** Problems to work on **
1) In the R dataframe question below, rewrite the paragraph beginning "I have the below dataframe" more briefly while keeping its main facts.
2) Carry on with the R dataframe question below, starting after its last sentence.
-------- Page excerpt
I have the below dataframe, where each observation has a string of key and values (k:v)s of different objects. Each object is separated by a \n
df = tribble(
~col, ~summary,
"a", "Oranges: 1\nApples: 1\nPeaches: 6\nBananas: 2",
"b", "Apples: 2\nBananas: 1",
"c", "Oranges: 4\nPeaches: 2\nBananas: 5",
"d", "Peaches: 2"
)
I have separated those values as below:
df_sep = df %>%
separate(summary,c("col1","col2","col3","col4"),sep = "\n")
I would like to have the below output using dplyr possibly with across
and any
if applciable.
----------------
-------- Exercise data
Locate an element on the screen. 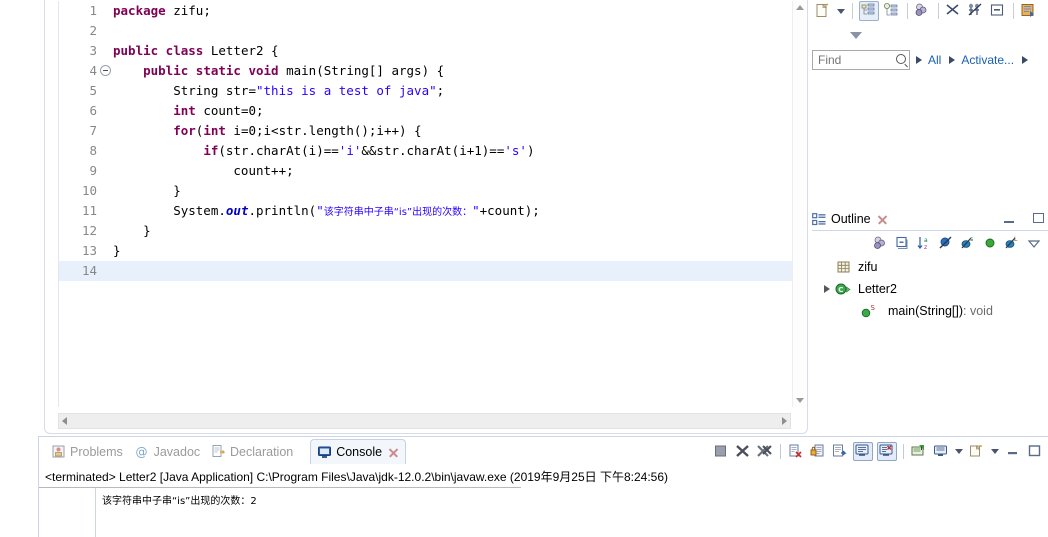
----------------
** List of answers **
1) Each observation in the dataframe holds a string of key:value pairs for different objects, with the objects separated by \n.

2)
# A tibble: 4 x 10
col summary Apples_flag Bananas_flag oranges_flag Peaches_flag_value Apples_value Bananas_value oranges_value Peaches_value
<chr> <chr> <dbl> <dbl> <dbl> <dbl> <dbl> <dbl> <dbl> <dbl>
1 b Apples: 2, Bananas: 1 1 1 0 0 2 1 0 0
2 a Oranges: 1, Apples: 1, Peaches: 6, Bananas: 2 1 1 1 1 1 2 1 6
3 c Oranges: 4, Peaches: 2, Bananas: 5 0 1 1 1 0 5 4 2
4 d Peaches: 2 0 0 0 1 0 0 0 2
Another way would be:
df %>%
left_join(df%>%
separate_rows(summary, sep='\n') %>%
separate(summary, c('name', 'value'), convert = TRUE) %>%
pivot_wider(col,names_glue = '{name}_value', values_fill = 0) %>%
mutate(across(-col, sign, .names = '{.col}_flag')))